Das hört sich jetzt alles natürlich sehr negativ an, ist aber glaub ich alles ein wenig dem Umstand geschuldet, dass mein Gastvater geschäftlich im Ort viel tätig ist und dementsprechend viel zu tun hat. Ich frage mich zwar immer noch, wieso er alles handschriftlich macht und selbst Dokumente lieber abschreibt, anstatt sich einen Kopierer anzuschaffen, für den er das Geld auf jeden Fall hätte, aber es ist ja ihm überlassen :D


Nun zum Thema Freunde...



Mein anfänglich gefundener Freundeskreis hat sich komplett geändert...
mein "alter" Freundeskreis
Das hatte den Grund, dass diese Freunde irgendwie ein wenig langweilig waren. Das meine ich in der Hinsicht, dass sie sich außerhalb der Schule irgendwie nie so wirklich treffen wollten und auch abends auf dem Platz, wo sich so ziemlich alle immer treffen, waren sie nie aufzufinden. Außerdem nervte es mich mit der Zeit, dass sie mir irgendwelche Schimpfwörter beigebracht haben. Das war am Anfang vielleicht ganz witzig, wenn es immer hieß: "Sag ..... und ...... ." Aber irgendwann wurde es einfach nur kindisch.

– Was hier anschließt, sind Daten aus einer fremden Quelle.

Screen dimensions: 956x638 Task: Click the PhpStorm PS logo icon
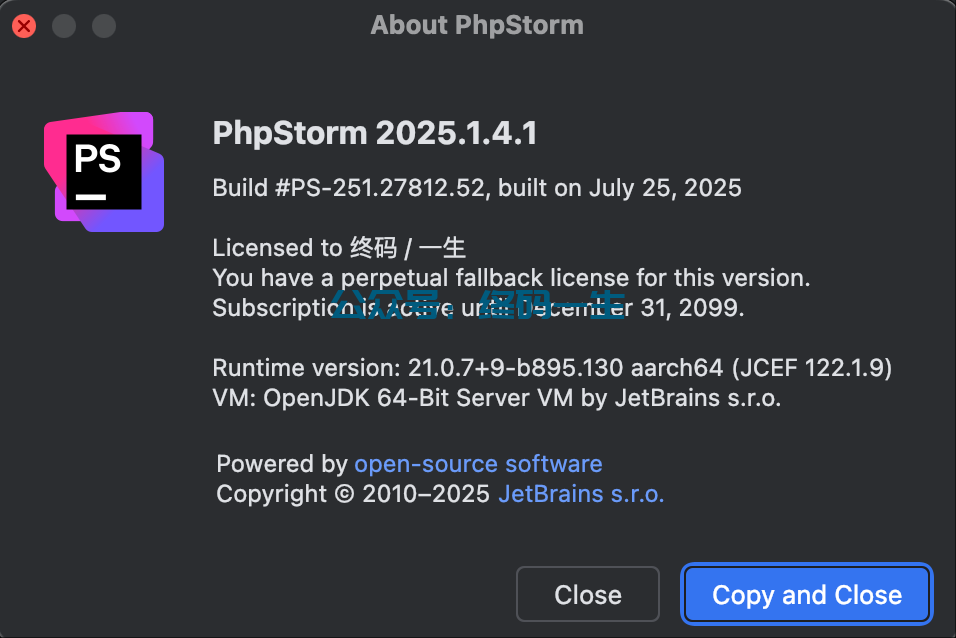pos(104,171)
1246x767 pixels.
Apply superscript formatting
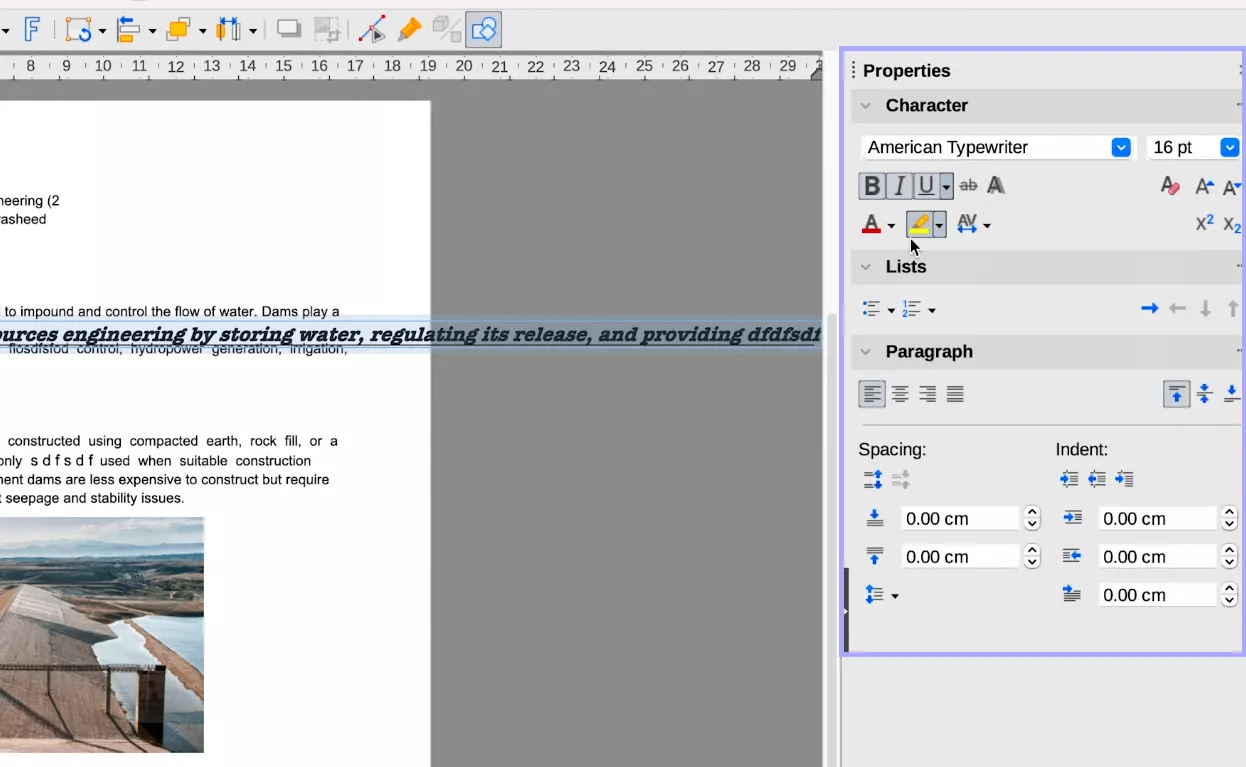click(x=1205, y=223)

Was mich ebenfalls gestört hat war, wenn man sich verabredet hat um eine bestimmte Zeit, aber der andere Partner dann einfach gar nicht kommt. Ich hab zwar mittlerweile begriffen, dass diese Zeit NIE eingehalten werden, aber wenn man GAR NICHT kommt, kann man doch zumindest eine SMS schreiben oder irgendwie kurz Bescheid geben, dass man nicht kann. Ich hab ja überhaupt nichts dagegen, wenn man nicht kann aus irgendeinem Grund, es ist zwar schade, aber wenn man nicht kann, dann kann man eben nicht. Aber ich erwarte zumindest, dass man dann irgendwie Bescheid sagt, weil man über den Tag hinweg 5 anderen Personen abgesagt hat, damit man sich mit ihm/ihr treffen kann. Ich hab dann mit der Zeit meine Gastfamilie gefragt, ob das hier auch normal ist, aber selbst die hat gesagt, dass es unüblich und frech ist.

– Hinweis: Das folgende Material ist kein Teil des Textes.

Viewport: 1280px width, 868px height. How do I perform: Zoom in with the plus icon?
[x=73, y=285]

beim Übernachten mit "Juanchi"
Deswegen hab ich eher von diesen "Freunden" distanziert und habe über die Gincana (Blogeintrag folgt) neue zuverlässige Leute kennengelernt. Mit denen verstehe ich mich extrem gut, sich zu treffen klappt auch problemlos. Sie haben mich in der Zeit, in der ich jetzt krank war auch zwei Mal besucht, gefragt wie es mir geht und gute Besserung gewünscht. Einer von ihnen hatte auch neulich Geburtstag und hat mich direkt eingeladen. Mit einem anderen kann ich zusammen Gitarre spielen und singen, was ich ehrlich gesagt schon ziemlich vermisst habe. Ich bin auf jeden Fall total glücklich mit meinen "neuen Freunden".

auf einer Geburtstagsfeier
Was macht man hier mit Freunden ?
Also meistens trifft man sich mit Freunden hier eher abends so gegen 19:00-20:00 Uhr auf den Platz, um Mate zu trinken. Dabei redet man zwar nicht unbedingt viel aber es ist besser als gar nichts zu tun und kann auch ganz nett sein, einfach nur da zu sitzen und den Abend zu genießen.

auf dem Platz mit Santi
Generell macht man hier mehr mit Freunden als mit der Familie, aber leider ist man hier auch mit den Freunden aufgrund des kleinen Ortes sehr beschränkt, was größere Aktivitäten angeht. Viele fragen mich deshalb immer wieder, ob es mir hier nicht zu langweilig ist, weil viele wohl einfach nur aus Tranqueras weg wollen, sobald sie 18 sind. Natürlich ist es in der Hinsicht für mich langweilig hier weil es auch kaum Sport-Angebote gibt, aber andererseits, ist es eine vollkommen neue Erfahrung für mich und allein dieser andere Lebensstil und diese extreme Veränderung im Vergleich zu Deutschland, macht es interessant für mich. Viele verstehen diese Begründung nicht wirklich, weil sie mich immer wieder fragen, wie ich dieser "Abstufung" von Hamburg/Rellingen nach Tranqueras nur zustimmen konnte :D Aber im großen und ganzen gefällt es mir ja letztendlich.